GIVEN INSTRUCTION A:
Could you duplicate the part of the post about loving yourself that falls between "This world can" and "pain and misery.", inclusive, word for word?

PAGE TEXT:
- - - - -
YOU my dear Tami do not love yourself enough. Probably didn’t as a child and learned to cope with these feelings of inadequacy by seeking love and approval from those you loved and when you failed you ate or overate. I read your post many times too. And all I see is a little girl who wants to be loved.
Say Tami? Why don’t you love her enough? Listen carefully to all the post here, from Dear Carrie, Landylue and all your friends here.
This world can be a very cold place BUT what a far more horrible place it is when the one thing you should cherish and take care of, you spent time running away from or fighting with. And that my dear is You. And by you I mean that Body that houses your mind and soul. The only thing you came in this world with and the only thing you will ever, ever
Knowing that, why shouldn’t we love it and treat it right! For if you wait for the world to heal your inner wounds, you’d be heart broken a 1000 times over!! And probably 1600lbs from having eaten your way through pain and misery.
Tami, Love comes from within us. And so does CHANGE! No external change is attainable without inner changes!! We owe it to ourselves to treat ourselves right, to nurture ourselves, to understand ourselves and most of all to forgive ourselves. It’s about accepting who we are first and then changing within reasonable goal what we want to change. We can part from lovers, parents, siblings…we can put a world of miles between us and anyone…But can you part from yourself? No! Tis the one thing you will always live with!! Hating it, abusing it, not liking it etc…doesn’t help! It won’t go away ‘cause you don’t like it! This body is here to stay with you from humble beginning to the very end!! THERE IS NO ESCAPE FROM YOURSELF!!!!!!!!!!!!! NONE!!!!!!!!!!!!!
So one day at a time, learn to understand you and love you. The rest will fall into place in due time. I am not an expert in anything, but I have deep compassion for my fellow humans and an ability to feel for others. That “ Male Arse” for whom you went spirally down….isn’t even to be blamed. He is a human being whom you can’t control with his own mind, needs and all. And you are placing such a high expectation on him!! You are saying “ I don’t like myself, why don’t you love me so I can feel lovable?” Tami, he wasn’t born from his mother to come on this good old earth and do for you what you have failed to do for yourself. You have failed to love yourself enough! I say, let him go..Let them all go! Till you develop a love of yourself, a kindness for yourself..Let him and all the male classes and species tend to themselves while you tend for yourself. Just temporarily, for if you don’t you’ll be repeating the same old pattern over and over again.” I don’t love me, won’t you love me so I can feel better about liking myself. I can’t bear you not responding to me the way I want, It makes me feel lost, angry and scared and that inner voice within me keeps getting louder, I hate it, So I’ll just eat to numb this all. “ Sound familiar?
- - - - -
Saved data entries:
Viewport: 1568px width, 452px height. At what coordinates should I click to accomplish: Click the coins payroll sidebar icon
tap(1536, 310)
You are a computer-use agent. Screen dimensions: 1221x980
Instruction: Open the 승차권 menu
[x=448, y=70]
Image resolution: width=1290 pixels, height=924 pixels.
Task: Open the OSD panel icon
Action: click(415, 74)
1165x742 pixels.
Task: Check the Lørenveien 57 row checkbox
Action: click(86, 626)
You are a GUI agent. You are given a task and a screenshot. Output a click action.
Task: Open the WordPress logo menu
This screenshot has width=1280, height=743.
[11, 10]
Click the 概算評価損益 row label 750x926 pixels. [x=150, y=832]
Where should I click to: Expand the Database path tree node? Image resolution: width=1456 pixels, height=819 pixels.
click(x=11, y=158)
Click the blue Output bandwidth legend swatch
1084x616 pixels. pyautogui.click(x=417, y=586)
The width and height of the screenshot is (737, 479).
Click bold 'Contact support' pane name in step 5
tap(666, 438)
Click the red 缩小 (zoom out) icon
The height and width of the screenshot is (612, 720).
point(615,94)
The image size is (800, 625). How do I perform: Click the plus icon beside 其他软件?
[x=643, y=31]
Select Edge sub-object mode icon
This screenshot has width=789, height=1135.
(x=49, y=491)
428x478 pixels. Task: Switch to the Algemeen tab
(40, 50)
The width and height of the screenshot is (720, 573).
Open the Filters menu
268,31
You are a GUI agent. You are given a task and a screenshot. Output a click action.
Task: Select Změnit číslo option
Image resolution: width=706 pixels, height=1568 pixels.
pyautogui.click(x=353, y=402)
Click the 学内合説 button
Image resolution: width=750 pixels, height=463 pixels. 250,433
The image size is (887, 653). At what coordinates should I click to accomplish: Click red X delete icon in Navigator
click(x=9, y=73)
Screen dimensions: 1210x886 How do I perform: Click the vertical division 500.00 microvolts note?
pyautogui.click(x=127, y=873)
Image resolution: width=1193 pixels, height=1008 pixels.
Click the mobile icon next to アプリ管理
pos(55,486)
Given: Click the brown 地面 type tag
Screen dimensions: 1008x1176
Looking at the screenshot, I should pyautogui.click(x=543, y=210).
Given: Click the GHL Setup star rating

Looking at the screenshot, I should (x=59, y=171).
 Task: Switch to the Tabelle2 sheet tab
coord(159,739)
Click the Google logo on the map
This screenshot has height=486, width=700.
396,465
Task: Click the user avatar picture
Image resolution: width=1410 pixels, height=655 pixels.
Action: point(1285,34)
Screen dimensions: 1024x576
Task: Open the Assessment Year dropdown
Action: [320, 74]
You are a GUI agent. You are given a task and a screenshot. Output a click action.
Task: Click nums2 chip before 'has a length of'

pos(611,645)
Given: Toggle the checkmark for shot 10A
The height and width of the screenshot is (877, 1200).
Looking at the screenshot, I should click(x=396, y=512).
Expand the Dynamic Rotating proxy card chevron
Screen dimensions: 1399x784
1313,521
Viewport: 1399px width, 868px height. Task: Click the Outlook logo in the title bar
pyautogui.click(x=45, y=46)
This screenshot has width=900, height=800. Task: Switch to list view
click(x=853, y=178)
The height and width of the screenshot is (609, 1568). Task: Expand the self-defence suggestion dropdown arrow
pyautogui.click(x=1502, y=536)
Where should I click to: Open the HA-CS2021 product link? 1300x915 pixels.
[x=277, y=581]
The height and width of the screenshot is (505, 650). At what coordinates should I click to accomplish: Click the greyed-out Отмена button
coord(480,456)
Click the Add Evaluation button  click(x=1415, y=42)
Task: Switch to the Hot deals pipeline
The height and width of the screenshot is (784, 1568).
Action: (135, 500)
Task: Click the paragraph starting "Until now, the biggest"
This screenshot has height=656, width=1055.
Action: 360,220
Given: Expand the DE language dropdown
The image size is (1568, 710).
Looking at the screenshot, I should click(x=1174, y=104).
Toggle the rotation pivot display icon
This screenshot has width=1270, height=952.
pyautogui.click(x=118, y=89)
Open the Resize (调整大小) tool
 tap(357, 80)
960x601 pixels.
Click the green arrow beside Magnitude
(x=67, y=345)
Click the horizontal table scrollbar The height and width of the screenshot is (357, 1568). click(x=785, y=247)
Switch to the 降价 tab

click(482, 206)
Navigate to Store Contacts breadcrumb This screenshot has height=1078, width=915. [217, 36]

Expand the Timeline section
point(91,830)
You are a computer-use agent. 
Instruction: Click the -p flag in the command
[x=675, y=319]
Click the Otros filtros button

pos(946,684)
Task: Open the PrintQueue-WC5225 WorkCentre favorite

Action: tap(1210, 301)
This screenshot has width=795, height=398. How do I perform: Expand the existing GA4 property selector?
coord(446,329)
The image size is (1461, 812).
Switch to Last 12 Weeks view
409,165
- - - - -
GIVEN INSTRUCTION B:
Would you set down the rows from the line holding "Given: Expand the DE language dropdown" through the last of the rows, inclusive, reproducing each line precisely?

ANSWER A:
This world can be a very cold place BUT what a far more horrible place it is when the one thing you should cherish and take care of, you spent time running away from or fighting with. And that my dear is You. And by you I mean that Body that houses your mind and soul. The only thing you came in this world with and the only thing you will ever, ever
Knowing that, why shouldn’t we love it and treat it right! For if you wait for the world to heal your inner wounds, you’d be heart broken a 1000 times over!! And probably 1600lbs from having eaten your way through pain and misery.

ANSWER B:
Given: Expand the DE language dropdown
The image size is (1568, 710).
Looking at the screenshot, I should click(x=1174, y=104).
Toggle the rotation pivot display icon
This screenshot has width=1270, height=952.
pyautogui.click(x=118, y=89)
Open the Resize (调整大小) tool
 tap(357, 80)
960x601 pixels.
Click the green arrow beside Magnitude
(x=67, y=345)
Click the horizontal table scrollbar The height and width of the screenshot is (357, 1568). click(x=785, y=247)
Switch to the 降价 tab

click(482, 206)
Navigate to Store Contacts breadcrumb This screenshot has height=1078, width=915. [217, 36]

Expand the Timeline section
point(91,830)
You are a computer-use agent. 
Instruction: Click the -p flag in the command
[x=675, y=319]
Click the Otros filtros button

pos(946,684)
Task: Open the PrintQueue-WC5225 WorkCentre favorite

Action: tap(1210, 301)
This screenshot has width=795, height=398. How do I perform: Expand the existing GA4 property selector?
coord(446,329)
The image size is (1461, 812).
Switch to Last 12 Weeks view
409,165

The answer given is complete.